Empowering microfluidics by micro-3D printing and solution-based mineral coating†
Abstract
Fluid–solid interaction in porous materials is of tremendous importance to earth, space, energy, environment, biological, and medical applications. High-resolution 3D printing enables efficient fabrication of porous microfluidic devices with complicated pore-throat morphology, but lacking desired surface functionality. In this work, we propose a novel approach to additively fabricate functional porous devices by integrating micro-3D printing and solution-based internal coating. This approach is successfully applied to create energy/environment-orientated porous micromodels that replicate the μCT-captured porous geometry and natural mineralogy of carbonate rock. The functional mineral coating in a 3D-printed porous scaffold is achieved by seeding calcite nanoparticles along the inner surface and enabling in situ growth of calcite crystals.
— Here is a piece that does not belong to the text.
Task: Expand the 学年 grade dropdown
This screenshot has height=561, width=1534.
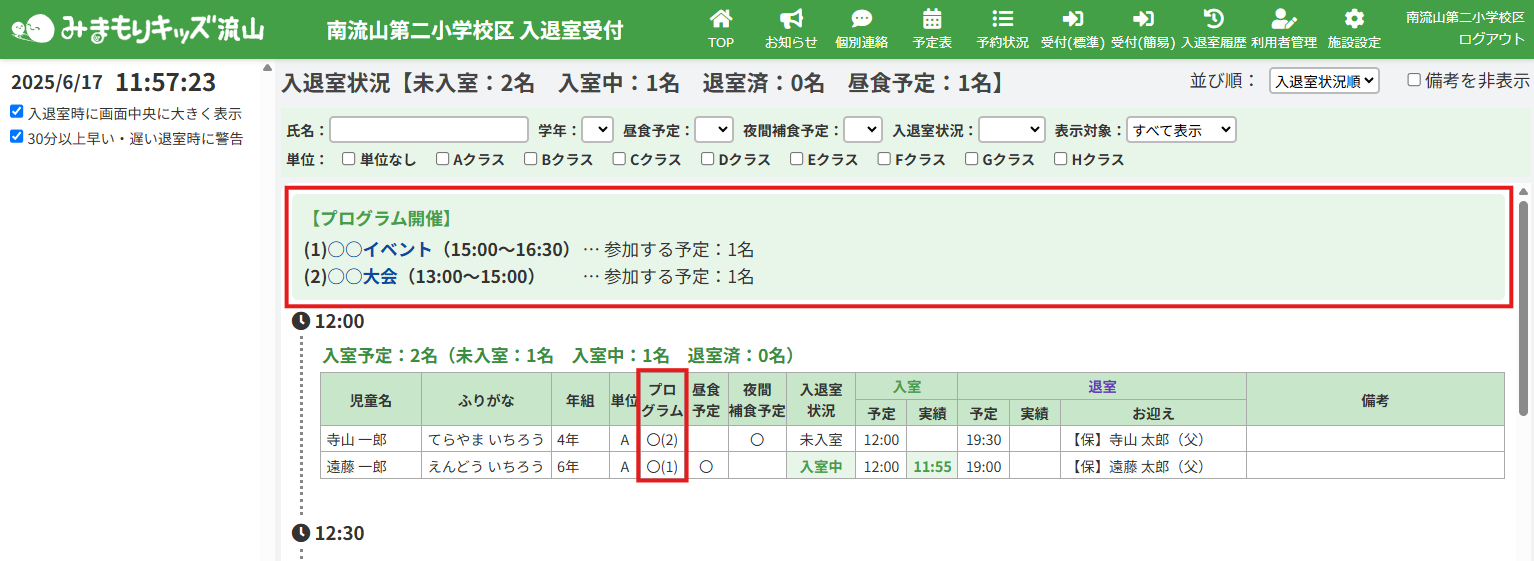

For conformal and stable coating in confined pore spaces, we manage to control the wetting and capillarity effects during fabrication: (i) capillarity-enhanced nanoparticle immobilization for forming an adhered seeding layer; (ii) capillary pore-throat blockage mitigation for uniform crystal growth. These transparent micromodels are then used to directly image and characterize microscopic fluid dynamics including wettability-dependent fluid propagation and capillarity-held phase transition processes. The proposed approach can be readily tailored with on-demand-designed scaffold geometry and appropriate coating recipe to fit in many other emerging applications.